**What is needed**
Instruction for the entries that follow: retype exactly the lines from the line with "MẪU NHÀ - PHONG THỦY (331, 140)" to the line with "[Nhà phố LK", both included, and omit all others.
*** Opening Data records ***
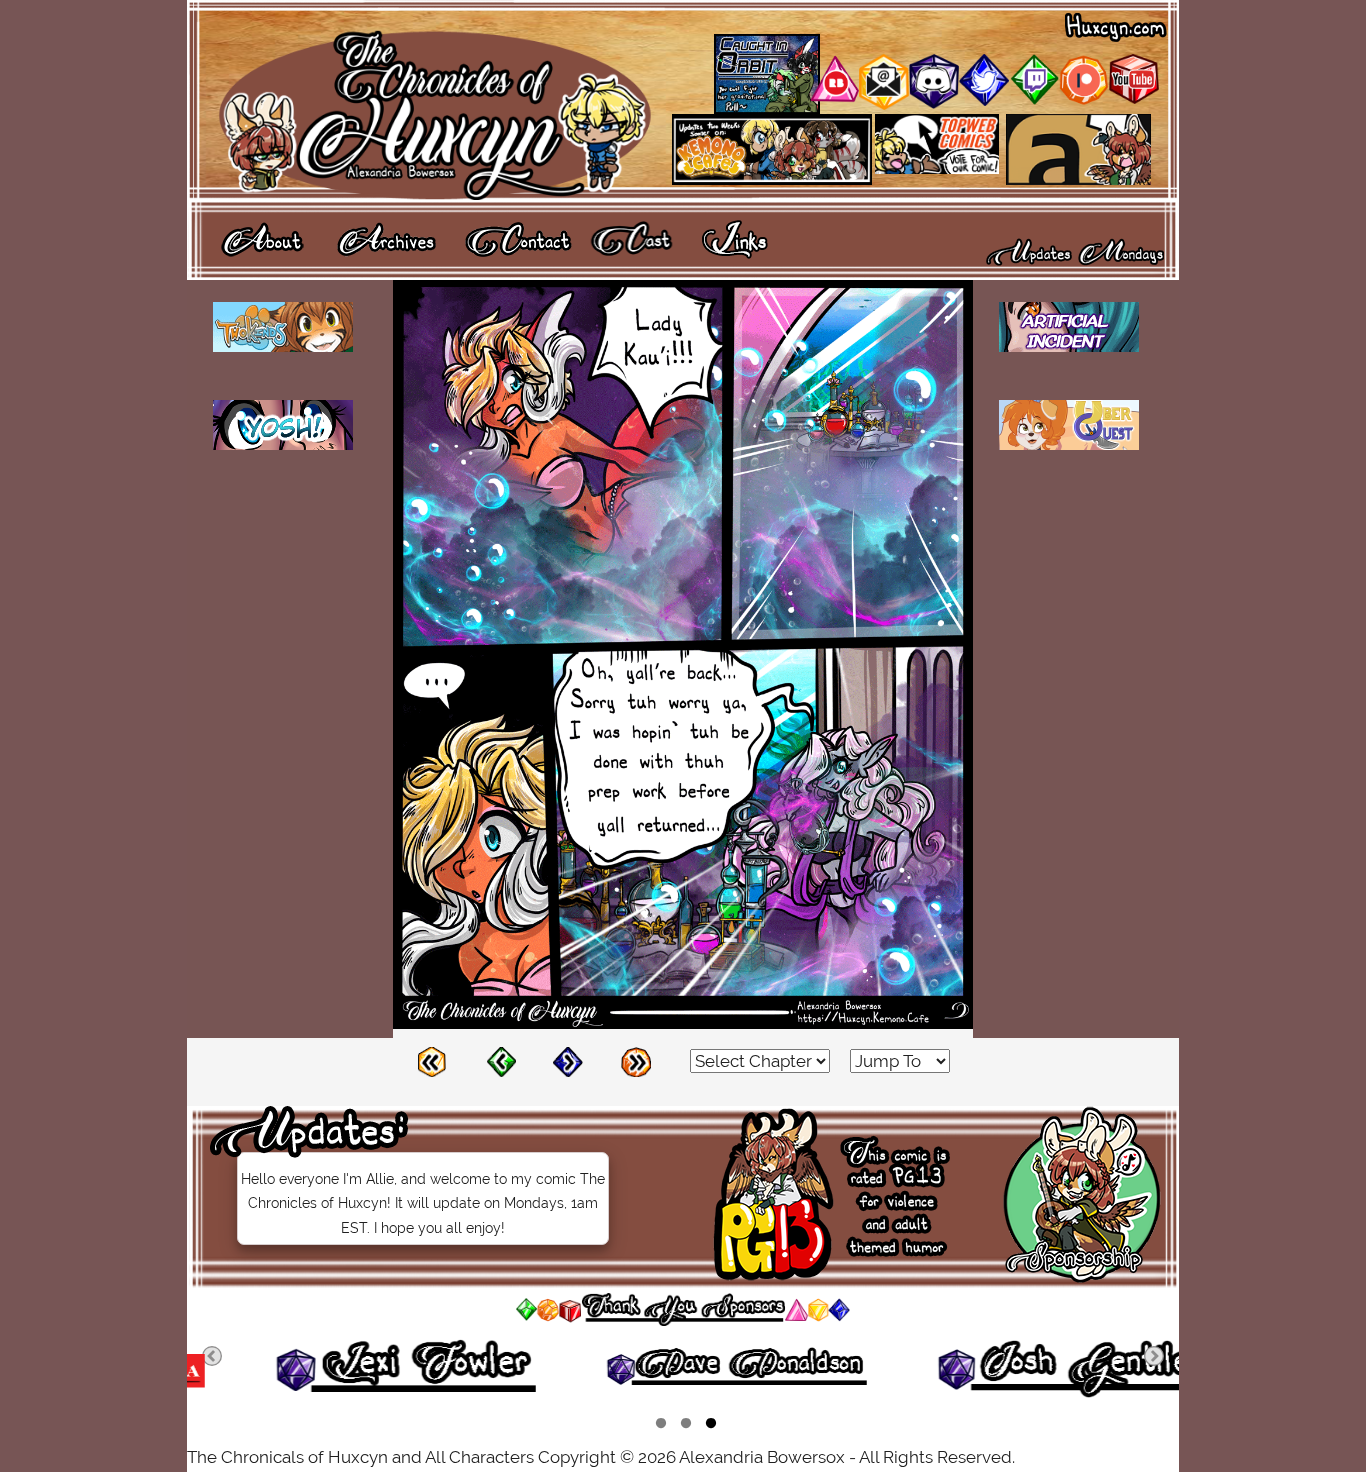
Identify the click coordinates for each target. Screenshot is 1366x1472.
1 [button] (661, 1426)
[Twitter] (984, 100)
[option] (354, 1369)
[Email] (884, 104)
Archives (386, 239)
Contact (518, 239)
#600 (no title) (736, 239)
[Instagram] (834, 97)
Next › (577, 1061)
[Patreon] (1084, 100)
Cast (632, 239)
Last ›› (645, 1061)
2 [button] (686, 1426)
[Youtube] (1134, 98)
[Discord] (934, 103)
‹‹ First (442, 1061)
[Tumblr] (1034, 100)
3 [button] (711, 1426)
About (262, 239)
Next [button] (1154, 1356)
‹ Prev (510, 1061)
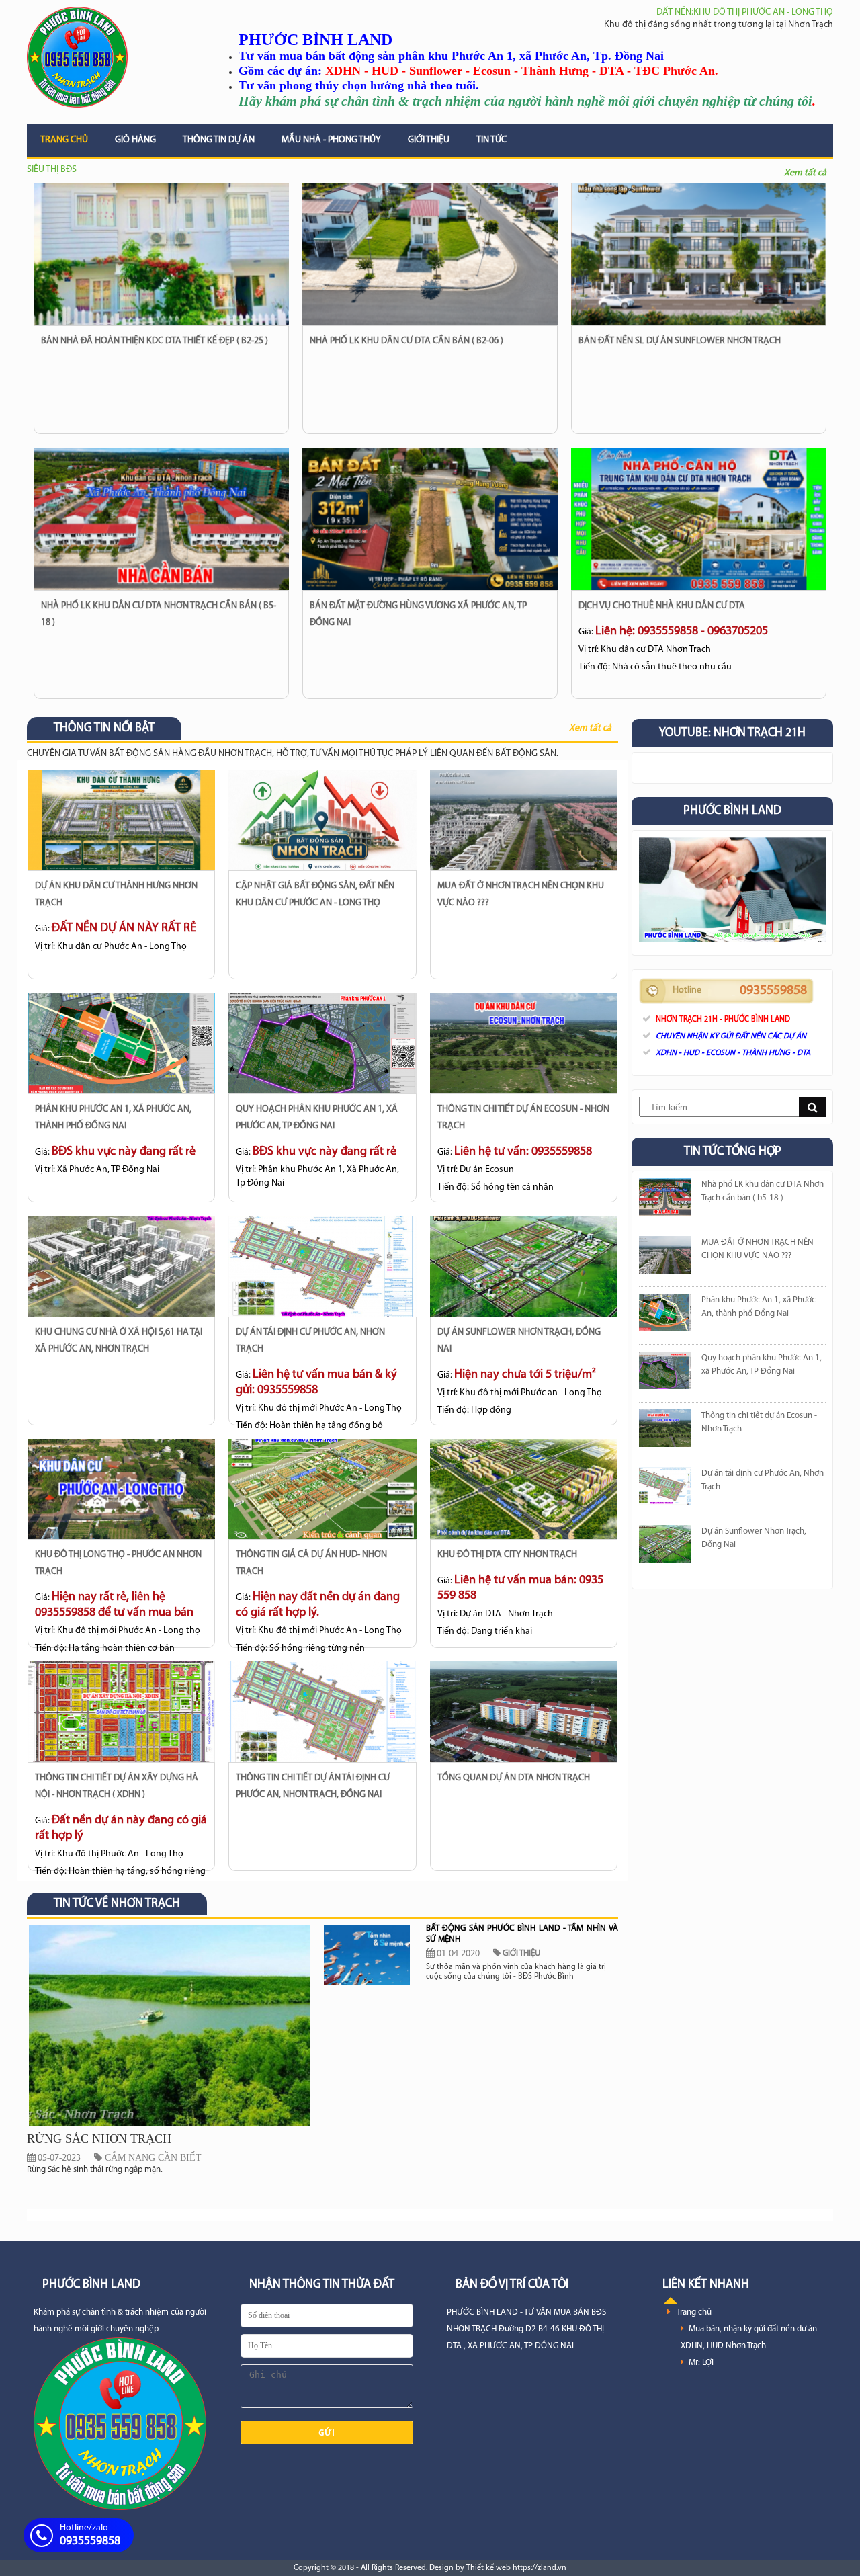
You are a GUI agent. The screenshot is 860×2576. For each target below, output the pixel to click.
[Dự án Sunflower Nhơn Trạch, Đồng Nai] (523, 1266)
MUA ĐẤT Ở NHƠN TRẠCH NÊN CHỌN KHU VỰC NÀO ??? (520, 894)
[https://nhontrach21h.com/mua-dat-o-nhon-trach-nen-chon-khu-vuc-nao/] (665, 1258)
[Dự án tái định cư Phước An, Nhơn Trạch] (322, 1266)
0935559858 (773, 990)
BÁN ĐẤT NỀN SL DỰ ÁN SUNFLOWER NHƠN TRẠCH (679, 341)
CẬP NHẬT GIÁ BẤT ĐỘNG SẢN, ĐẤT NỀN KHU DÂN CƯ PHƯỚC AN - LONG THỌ (315, 894)
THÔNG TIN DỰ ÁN (219, 140)
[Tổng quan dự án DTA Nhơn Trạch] (523, 1711)
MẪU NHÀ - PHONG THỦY (331, 140)
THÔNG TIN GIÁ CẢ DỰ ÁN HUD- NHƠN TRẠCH (311, 1563)
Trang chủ (694, 2312)
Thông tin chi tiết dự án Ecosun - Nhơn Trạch (523, 1117)
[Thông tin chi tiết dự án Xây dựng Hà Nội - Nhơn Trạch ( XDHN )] (121, 1711)
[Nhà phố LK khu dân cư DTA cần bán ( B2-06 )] (430, 254)
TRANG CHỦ (64, 140)
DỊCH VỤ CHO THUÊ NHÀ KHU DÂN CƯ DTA (661, 606)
*** Closing Data records ***
**Task result**
MẪU NHÀ - PHONG THỦY (331, 140)
THÔNG TIN GIÁ CẢ DỰ ÁN HUD- NHƠN TRẠCH (311, 1563)
Trang chủ (694, 2312)
Thông tin chi tiết dự án Ecosun - Nhơn Trạch (523, 1117)
[Thông tin chi tiết dự án Xây dựng Hà Nội - Nhơn Trạch ( XDHN )] (121, 1711)
[Nhà phố LK khu dân cư DTA cần bán ( B2-06 )] (430, 254)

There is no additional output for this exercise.